High Speed Internet Security And Safety

By   Brian A. McHenry
, F5 | Jan 07, 2017 08:59 am PST

This column is now in its third year with Information Security Buzz. As a result, there are now two past “security predictions” entries for 2015 and 2016. For 2015, I predicted that HTTP/2 and TLS 1.3 would have a disrupting effect on the Internet. Perhaps because I missed the mark on Internet disruption, I was a little less bold in asserting that data center blind spots would continue to be a huge challenge for security teams when making 2016 predictions a year later.

Fortunately, wait long enough, and some predictions can be vindicated. HTTP/2 finally started to see significant adoption in 2016,  nearly tripling to 240K of the Alexa top 1 million websites from the same time in 2015. Driving this adoption is not the advanced security built in to the HTTP/2 protocol specification, such as TLS encryption by default and only Forward Secrecy ciphers. The main driver, as you might expect, are the serious performance enhancements offered by HTTP/2.

Performance and availability will almost always supersede security when architecting, engineering, and operating any application infrastructure. While the primary drivers for updating the HTTP protocol were improved performance and support for richer web applications, the inclusion of default security requirements promises a great benefit to the privacy and integrity of Internet traffic. Among the performance enhancements in HTTP/2 is the negotiation of the application layer protocol during the TLS handshake, which noticeably reduces the overhead when supporting encrypted HTTPS instead of clear-text HTTP. These performance improvements for HTTPS apply even when encrypting with the current TLS 1.2 protocol.

In 2017, we fully expect the IETF to finally ratify the TLS 1.3 standard. This new TLS protocol standard includes security enhancements heavily informed by the litany of vulnerabilities to existing SSLv3 and TLS 1.x standards, as well as the underlying ciphers associated with those protocols. However, enhanced security isn’t the only goal of TLS 1.3. Performance improvement is another primary goal, which is aimed at enabling greater adoption of HTTPS. One key TLS 1.3 optimization implements a “zero round trip” or zero-RTT handshake, which will substantially improve page-load times, a key metric for any web application. Another experimental transport encryption technology from Google, known as QUIC, is also pushing forward performance optimization. QUIC implements encryption for UDP, which has obvious benefits to the many streaming protocols and services ubiquitous on the Internet.

The future looks bright for those of us who think HTTPS Everywhere is not only inevitable, but essential to our lives on the Internet. HTTPS doesn’t solve all security and privacy concerns of conducting our digital lives. However, HTTPS is foundational to a safer Internet. At the BSides NYC conference last year, Chris Wysopal of Veracode gave a talk about changing the paradigm of information security practices. Instead of warfare with attack and defense modes of design, Wysopal asserted that we must pursue improving safety. This notion aligns well with the calls for a “Cyber UL” led by prominent security pioneer Mudge, which focuses primarily on apps and desktop software. Others like Josh Corman, are leading the charge on medical devices, cars, and other potentially lethal hardware running insecure and unscrutinized software.
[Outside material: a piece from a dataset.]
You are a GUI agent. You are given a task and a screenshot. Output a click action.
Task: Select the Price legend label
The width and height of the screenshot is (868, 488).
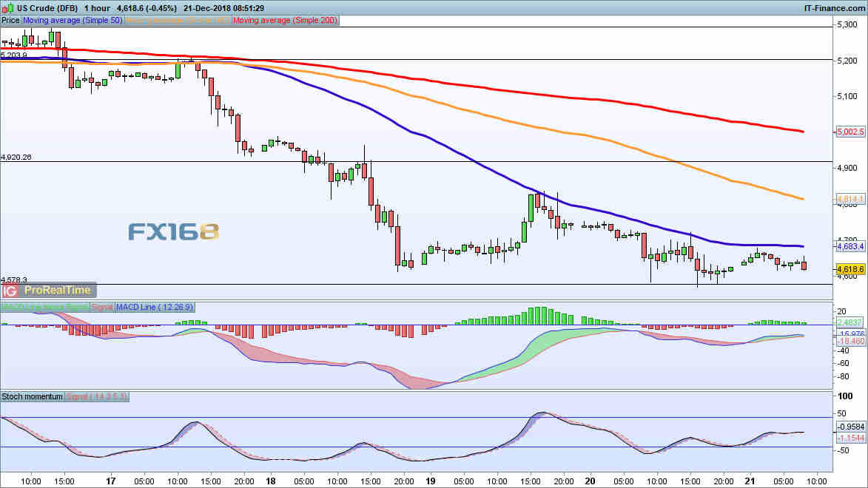(10, 21)
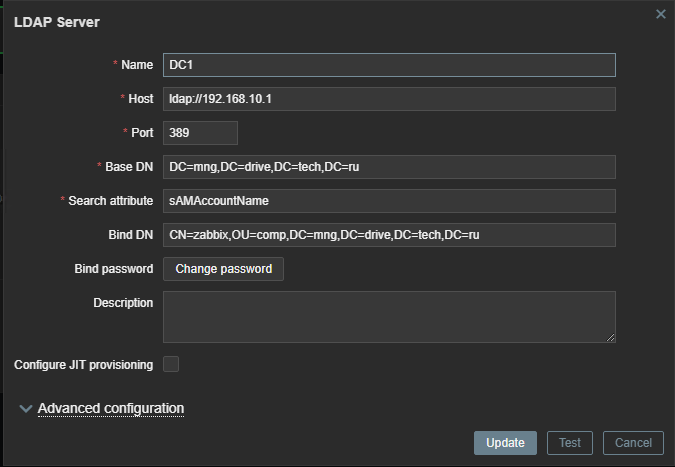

The trend of improving safety of software and systems along with the pervasiveness of encryption is a convergence of many trends, and a bubbling to the larger public consciousness. As generations of so-called digital natives grow up, the demand for safety and security by default is increasingly a competitive differentiator for any service offered on the Internet. Social media platforms now tout their privacy and safety features, as a means to entice new users. Those same digital natives are also less patient than ever, and do not tolerate services that are unavailable or even slow. HTTP/2 and TLS 1.3 largely address these significant performance concerns for transport encryption, and will see accelerated adoption in 2017 so that organizations can offer the privacy and safety consumers demand without compromising the performance.